I'd suggest starting here: [video]https://www.youtube.com/playlist?list=PLEBF55079F53216AB[/video]

But don't be too discouraged...i had a similar experience when I got started. I later figured out that a large chuck of the problem was how much thinning I needed to do on my old henckel's before it could have a nice edge (I eventually gave up). Also, that particular steel is a PITA to work with compared to the harder steels in most of the jKnives. 

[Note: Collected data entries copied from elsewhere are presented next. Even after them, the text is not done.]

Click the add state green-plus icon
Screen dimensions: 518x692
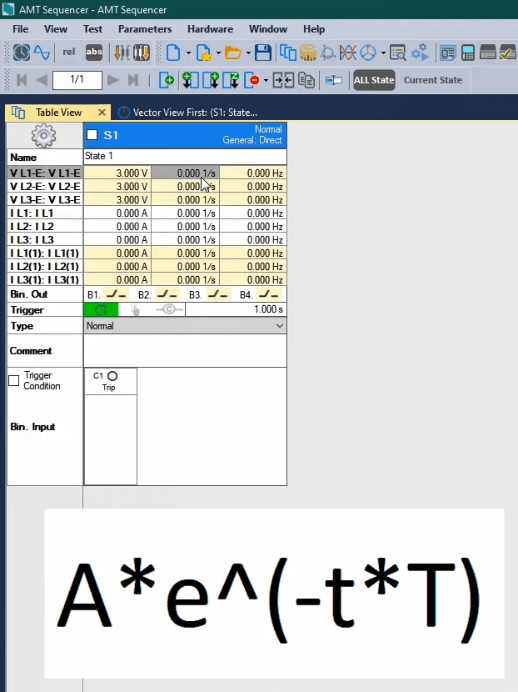[x=166, y=80]
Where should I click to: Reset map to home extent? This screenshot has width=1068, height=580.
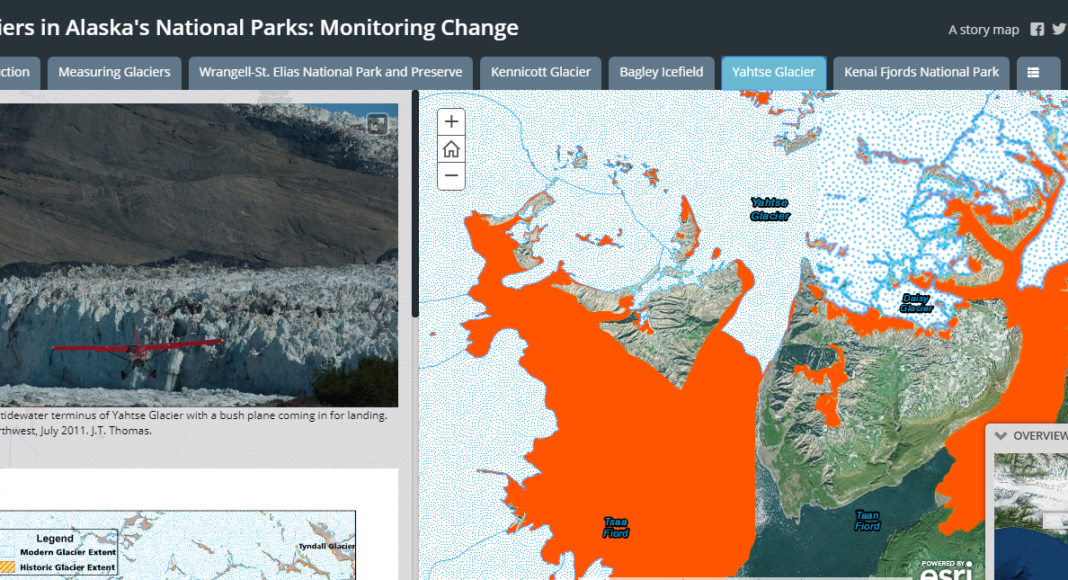click(452, 150)
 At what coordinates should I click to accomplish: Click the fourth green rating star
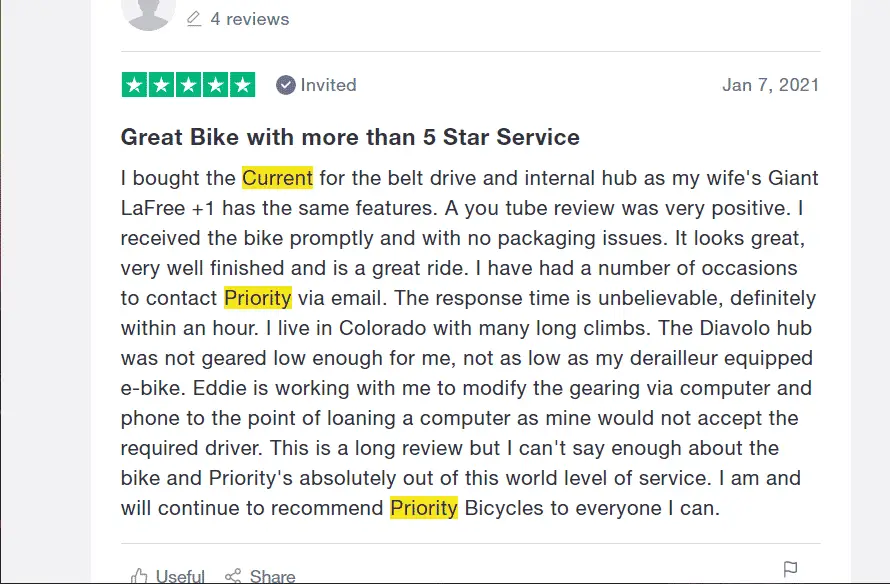point(216,85)
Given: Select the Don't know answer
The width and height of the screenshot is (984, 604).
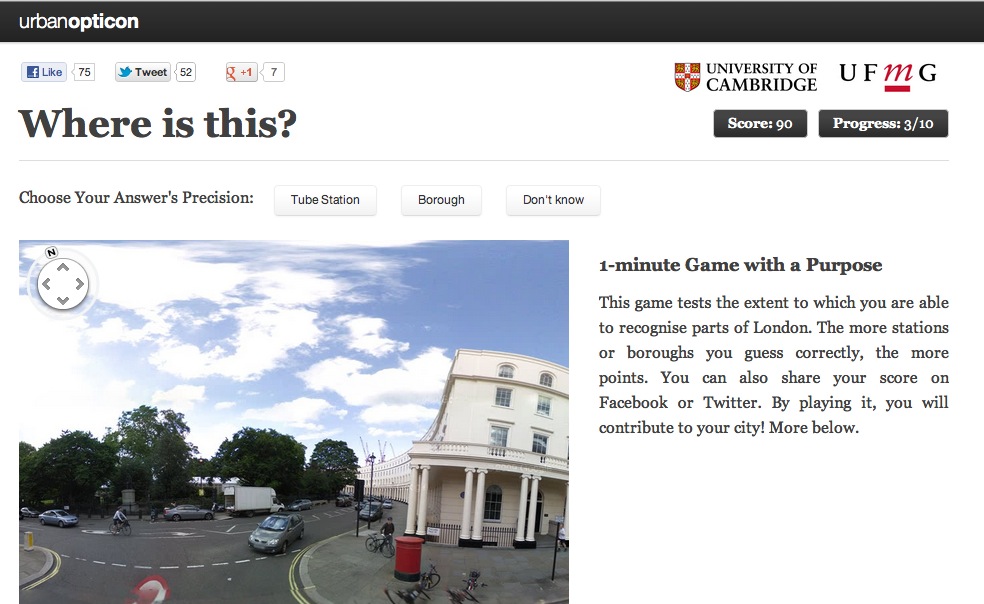Looking at the screenshot, I should 554,200.
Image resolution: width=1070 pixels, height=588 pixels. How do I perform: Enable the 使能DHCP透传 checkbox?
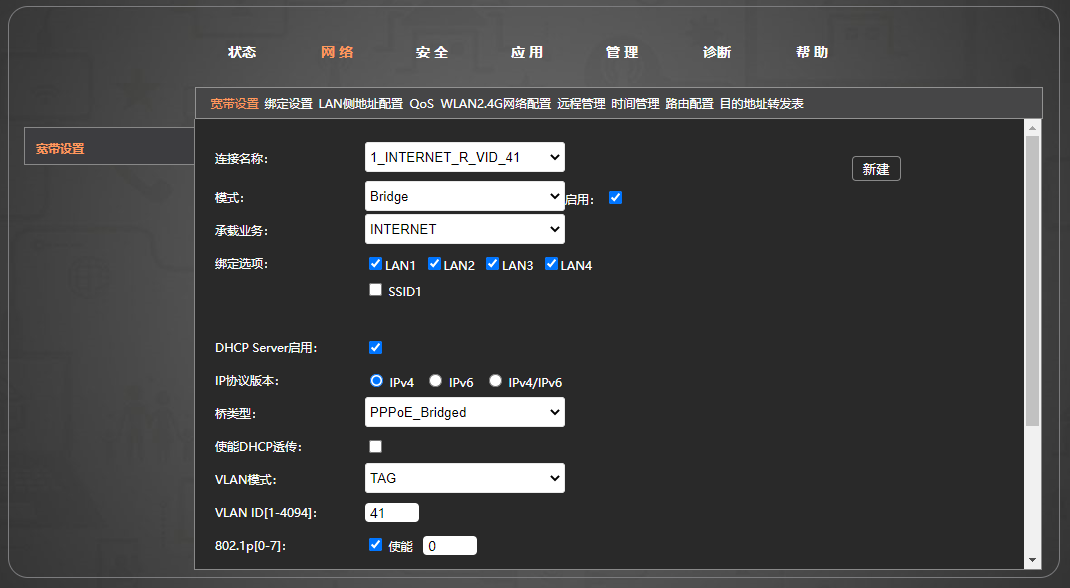click(x=375, y=446)
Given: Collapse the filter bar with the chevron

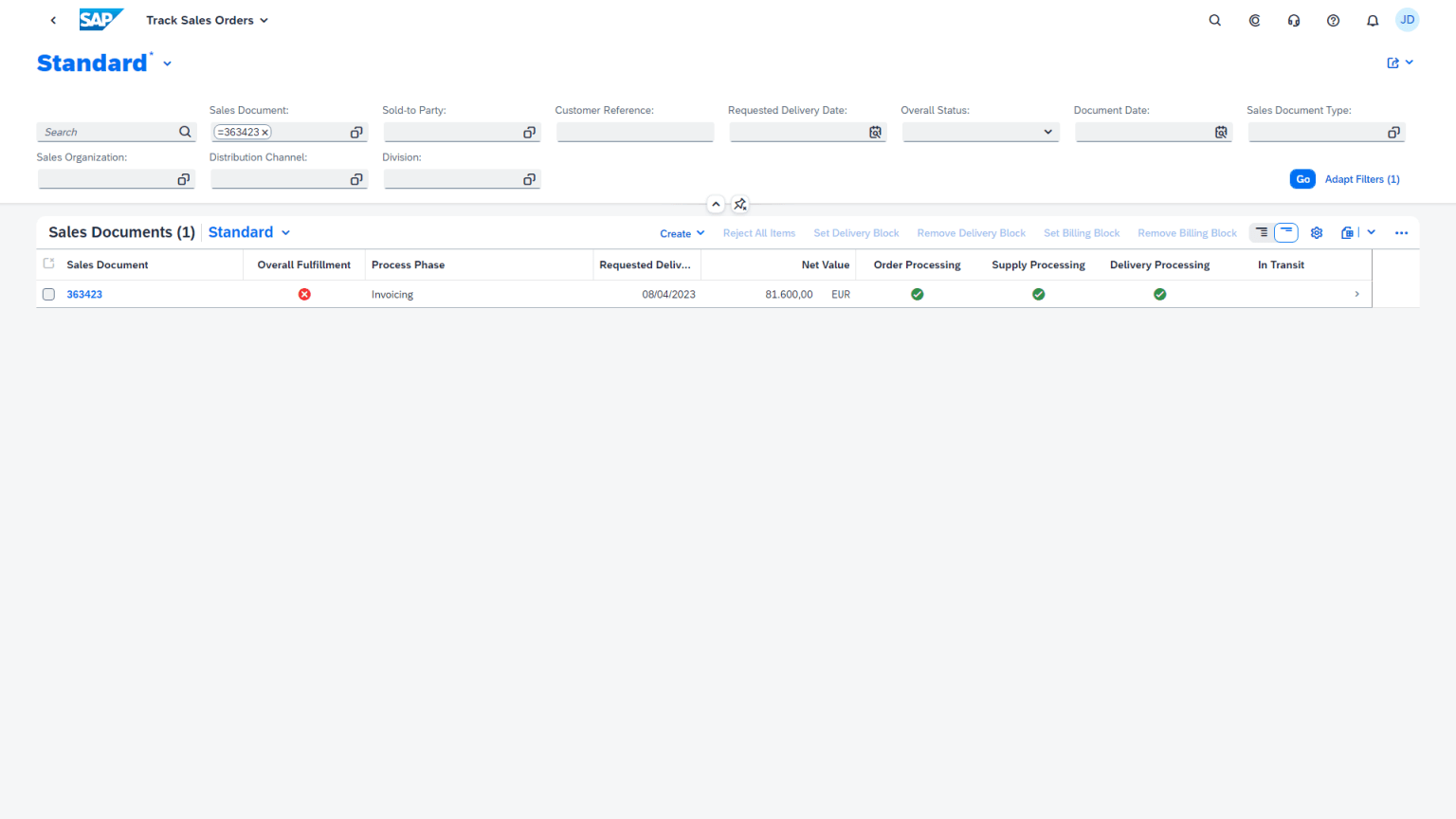Looking at the screenshot, I should (x=716, y=204).
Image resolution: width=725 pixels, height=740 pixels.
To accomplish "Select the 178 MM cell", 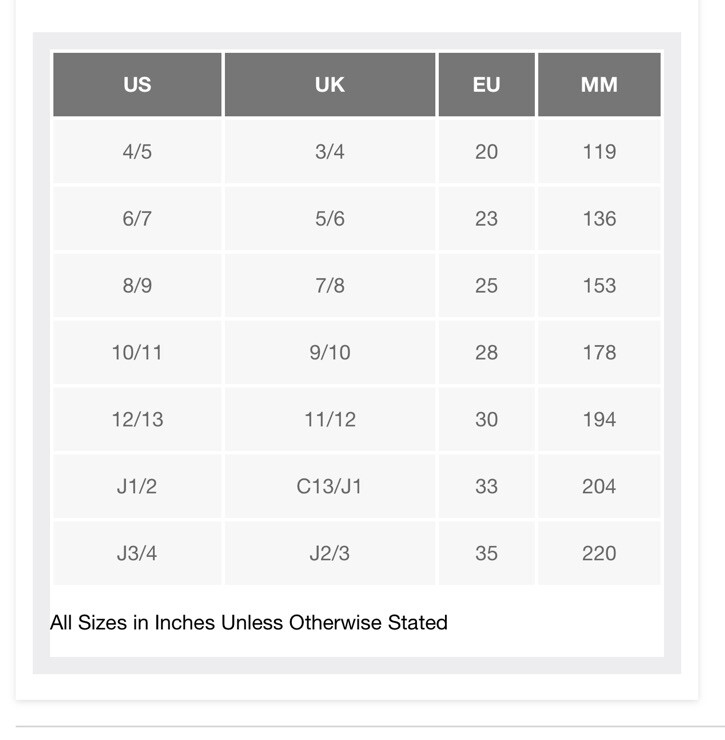I will coord(599,353).
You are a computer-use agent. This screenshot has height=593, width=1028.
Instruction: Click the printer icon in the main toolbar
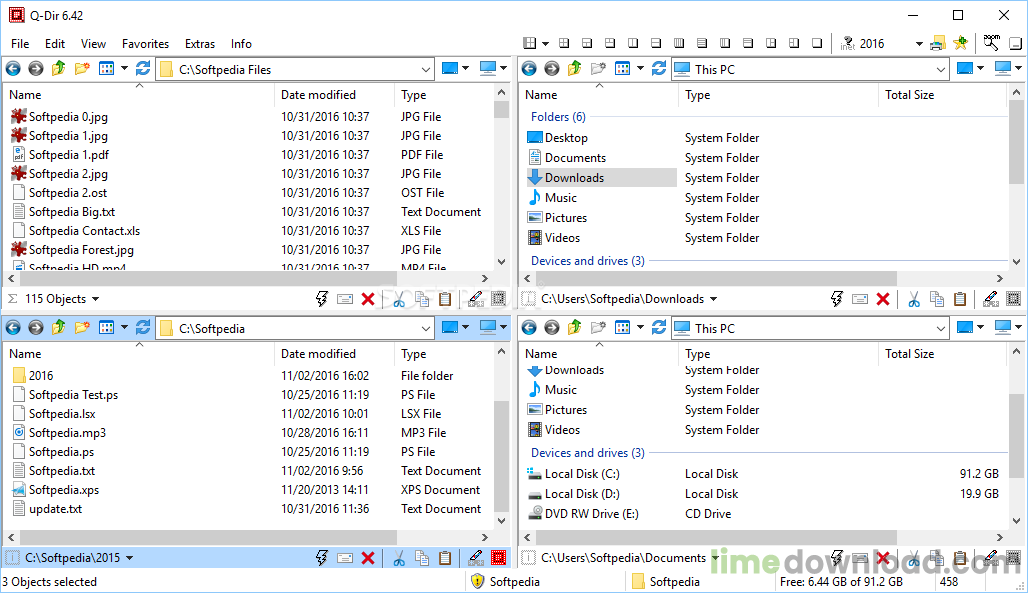(x=937, y=43)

Keep at it! you'll get there.


----------



## vai777 (Aug 7, 2014)

It isn't easy, you can't pick it up in a day, or a week or even a few months. I would think the issue here is the steel on the chefs knife may be softer and you are rounding the edge.


----------



## vai777 (Aug 7, 2014)

Also the santoku is already going to have a thinner profile making it a bit easier to sharpen


----------



## echerub (Aug 7, 2014)

It will take a bit of time and careful, deliberate practice to build up your skill foundation. When I started out, I didn't get a burr and had no frickin' clue what a burr felt like even though I kept reading and hearing about it. But one day, at a sharpening demo, I felt a real burr. That helped me a lot - hopefully you're in a better position than I was  - and just knowing what I was aiming for really helped. 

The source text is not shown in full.